The grace of God has appeared. Paul doesn't just say grace exists — he says it appeared. It broke into history. It took on a name and a face — the face of Jesus Christ. And that changes everything, my friend, because what saved you was not a set of rules you managed to keep. It was a Person who came for you.
And this grace didn't arrive for a select group — not only for those who seemed to have it together, not only for those who looked like they deserved it. No. Salvation came for all people. The invitation of the gospel is radically open. There is no one too far gone, no one beyond the reach of God. No one.
But Paul doesn't stop there — and this is where the passage becomes extraordinary. He says the very same grace that saves also trains. Think about that. Grace doesn't just forgive you and leave you where you were. It is a teacher. Patient, steady, persistent — shaping your character day after day. Holiness is not the price you pay to earn grace. It is the fruit that grows when you live inside of it.
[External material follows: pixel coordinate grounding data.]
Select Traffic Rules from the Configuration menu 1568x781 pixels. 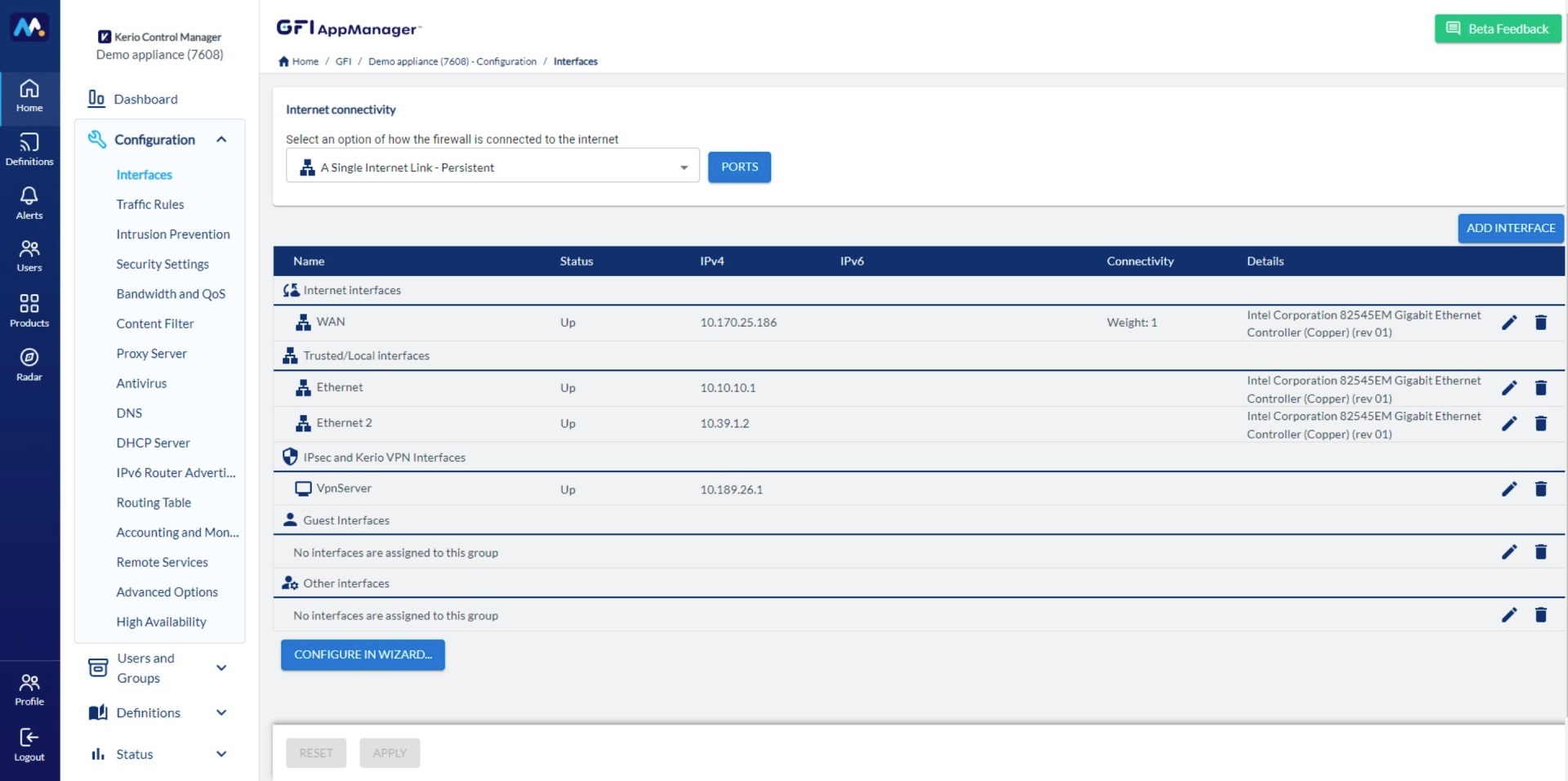(150, 204)
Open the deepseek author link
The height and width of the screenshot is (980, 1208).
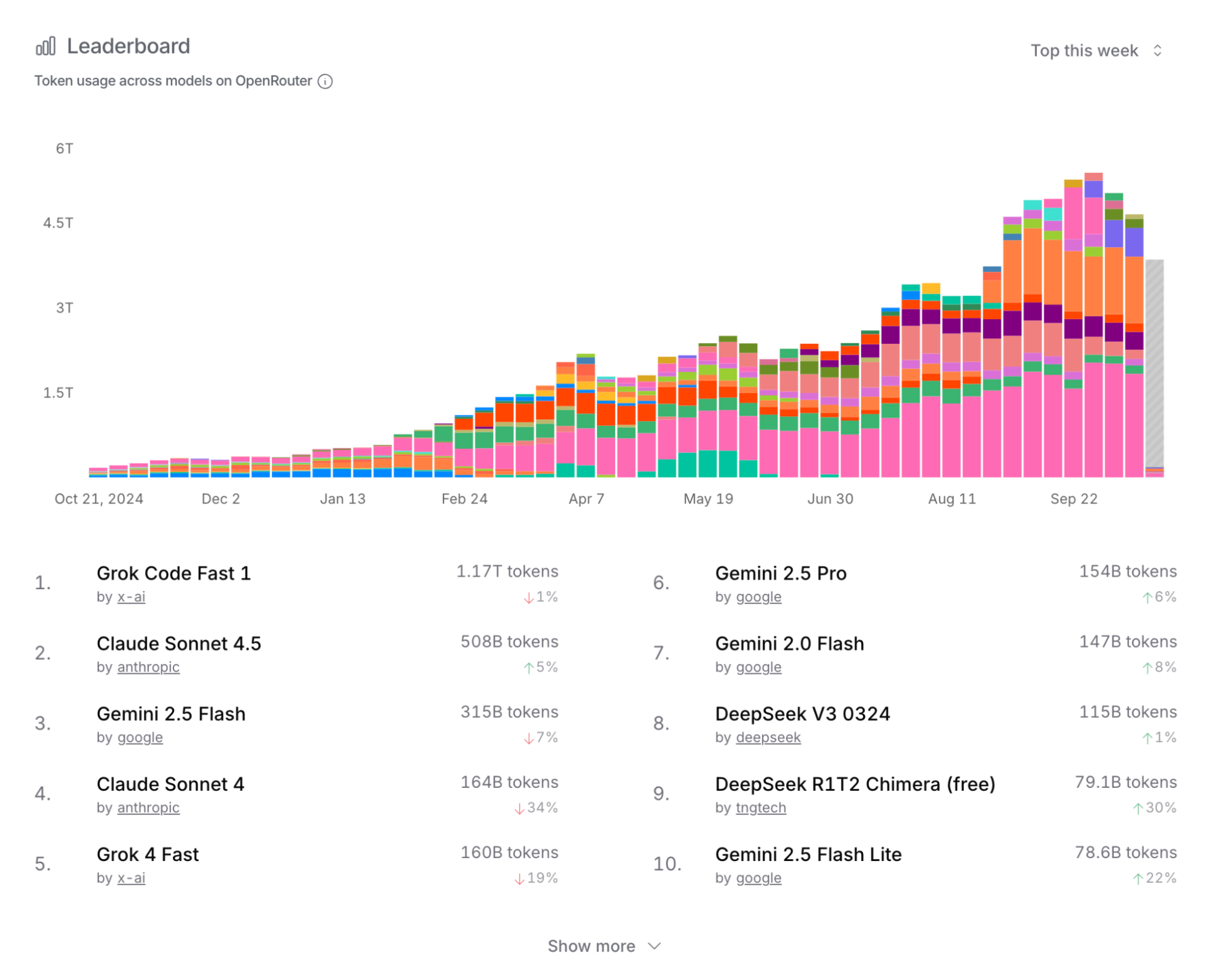[x=768, y=737]
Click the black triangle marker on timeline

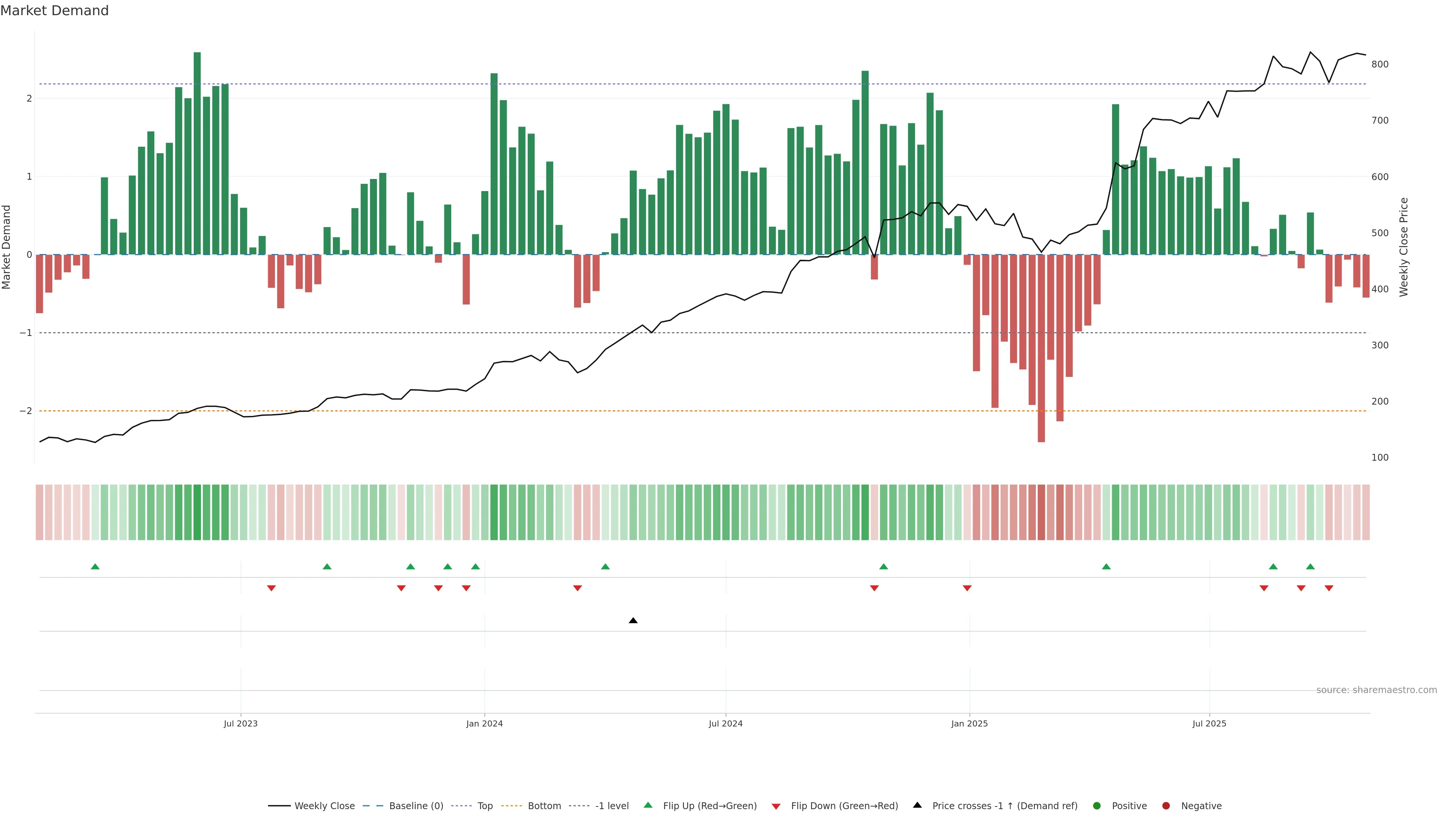tap(633, 621)

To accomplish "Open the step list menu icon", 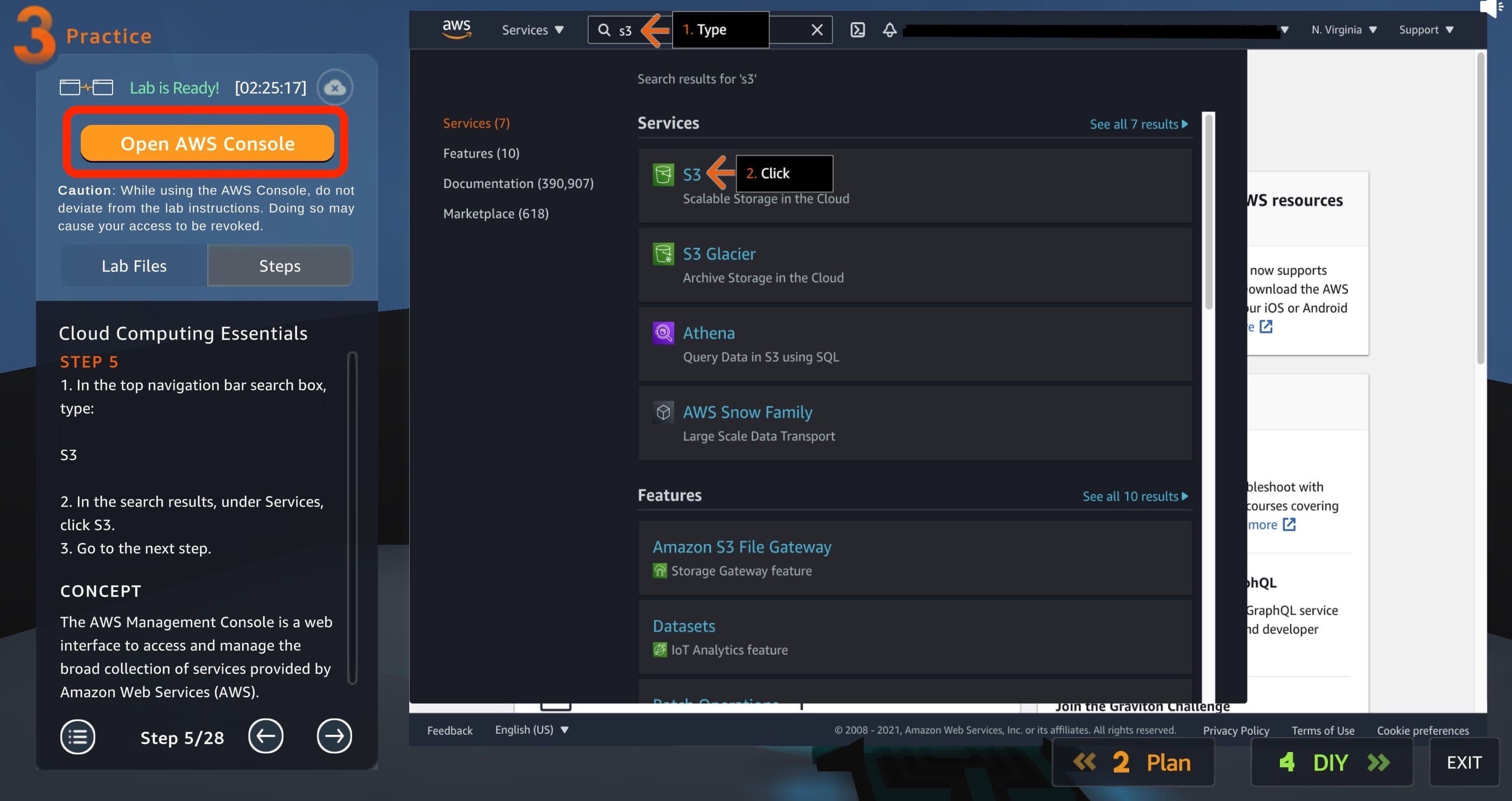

And what does this teacher teach? It trains you to renounce. To renounce ungodliness. To renounce the worldly passions that the world sells as life, but that quietly hollow you out from the inside. I know the word "renounce" can feel heavy — it can sound like loss. But Paul is saying something closer to the opposite. To renounce is to be free. It is to release what had you captive. And it is grace itself — not your willpower, not your personal discipline — that gives you the strength to say no to what diminishes you.
And when? Not in some ideal future season when life settles down and everything gets easier. God asks it now — in the present age, with its real pressures, its real distractions, its real weight. Faith is always practiced in the now. Not someday. Today.
So here is the call for you this morning — and I want you to take it seriously. Before breakfast, before you reach for your phone, before the day pulls you forward: name one thing. One habit, one attitude, one pattern — something that God's grace has been quietly nudging you to change. You already know what it is. I didn't need to say it. And surrender it to Jesus in prayer. Not with a promise that you'll try harder this time. But asking Him — the living grace — to transform what only He can transform.
Grace has appeared. It saves. It trains. Let it do its work in you today.
Stay close to God. Pray — then act. I'll see you tomorrow, my friend.